Tasks to perform:
[A] Reproduce the part of the mining disaster article between "It just shook" and "men were found.", inclusive.
[B] Answer these questions using the mining disaster article:
(i) How old was Martin Toler Jr.?
(ii) Which company owns the mine?
(iii) To which city was Mr McCloy transferred for treatment?

This brings you to tears....I would treasure that note for the rest of my life....
Pray for Randal to recover!
January 06, 2006
'I just went to sleep. I love you,' wrote victim of US mining disaster
By Sam Knight and agencies
Trapped and lying in darkness with 11 fellow miners, one of the men who died in the West Virginia mining disaster wrote a note telling his family that death came gently, it emerged last night.
"Tell all I see them on the other side. It wasn’t bad. I just went to sleep. I love you," wrote Martin Toler Jr., a 51-year-old from the small town of Tallmansville, who had worked as a coal miner since his teens.
Toler's farewell, scrawled unevenly in mis-shapen capital letters, was one several notes believed to have been written by the miners, who barricaded themselves into a corner of the Sago Mine in West Virginia after an explosion blocked their route to surface on January 2.
Toler's note, signed "JR", was given to Tom Toler, his brother, when he was asked to identify the miner's body in the impromptu morgue set up in a defunct elementary school. "
It just shook me up when they gave it to me," said Mr Toler. "I took it to mean that it was written in the final stages."
Interviewed on CNN, Toler's nephew, Randy Toler, said: "
I think he wanted to set our minds at ease, that he didn’t suffer, and I just think that God gave him peace at the end."
Mr Toler said that
his uncle, "a very jolly, happy person", had probably handed his pen to the other miners so that they could also write notes to their families.
Ben Hatfield, the chief executive of International Coal Group Inc. which owns the mine, said
rescuers had found several notes in the alcove two miles from the mine entrance where the men were found.
As families of the dead men searched for the other notes - one relative said as many as four may exist - doctors treating Mr McCloy said that the 26-year-old, who had worked in the Sago mine for 18 months before the disaster, had been transferred to a hospital in Pittsburgh, Pennsylvania, to begin hyperbaric oxygen treatment.
The treatment aims to reduce carbon monoxide levels in the blood, restore oxygen levels and help fight infections. But
doctors told reporters that Mr McCloy's condition had not improved as much as they had hoped and that he may have suffered brain damage. "Certainly Mr. McCloy is going to have a tough course," said Dr. John Prescott. "We just don’t know at this point how things will turn out."

Records supplied:

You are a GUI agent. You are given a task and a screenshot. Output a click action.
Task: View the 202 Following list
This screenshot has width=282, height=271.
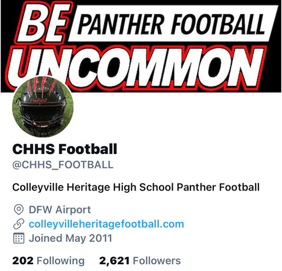click(x=48, y=261)
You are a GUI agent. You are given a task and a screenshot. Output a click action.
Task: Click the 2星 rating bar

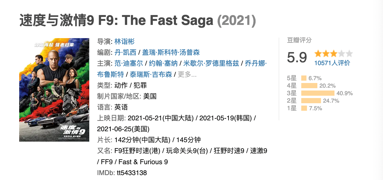coord(311,101)
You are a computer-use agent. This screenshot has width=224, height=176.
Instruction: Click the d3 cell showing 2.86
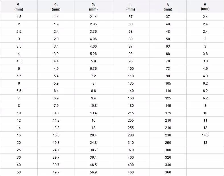93,24
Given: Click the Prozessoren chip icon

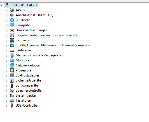Looking at the screenshot, I should click(x=12, y=70).
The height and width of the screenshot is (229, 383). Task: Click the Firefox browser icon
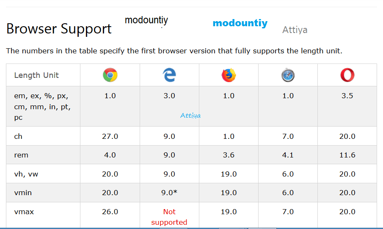pyautogui.click(x=229, y=75)
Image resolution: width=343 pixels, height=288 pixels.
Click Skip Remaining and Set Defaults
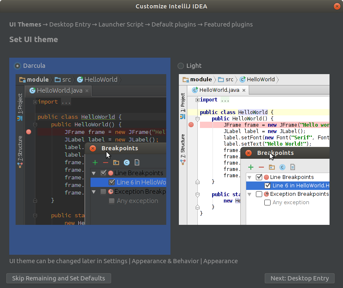coord(58,278)
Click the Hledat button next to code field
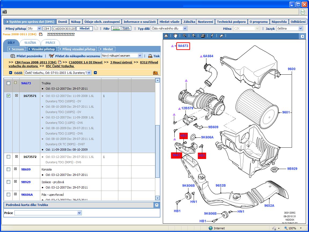The height and width of the screenshot is (232, 309). tap(85, 28)

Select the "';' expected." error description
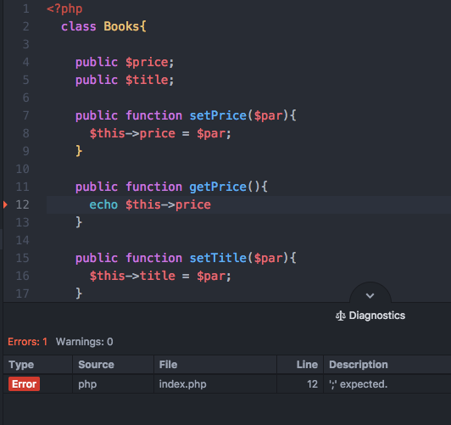tap(359, 384)
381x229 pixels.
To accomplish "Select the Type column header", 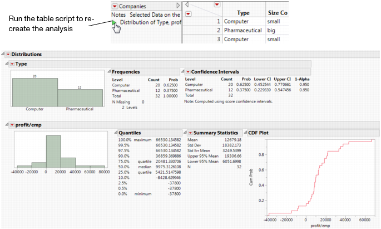I will coord(243,12).
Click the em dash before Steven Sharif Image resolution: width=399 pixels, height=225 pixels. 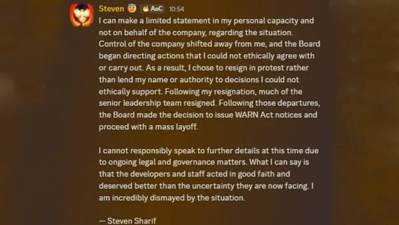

Solutions to each task:
[A]
It just shook me up when they gave it to me," said Mr Toler. "I took it to mean that it was written in the final stages."
Interviewed on CNN, Toler's nephew, Randy Toler, said: "
I think he wanted to set our minds at ease, that he didn’t suffer, and I just think that God gave him peace at the end."
Mr Toler said that
his uncle, "a very jolly, happy person", had probably handed his pen to the other miners so that they could also write notes to their families.
Ben Hatfield, the chief executive of International Coal Group Inc. which owns the mine, said
rescuers had found several notes in the alcove two miles from the mine entrance where the men were found.

[B]
(i) 51
(ii) International Coal Group Inc.
(iii) Pittsburgh, Pennsylvania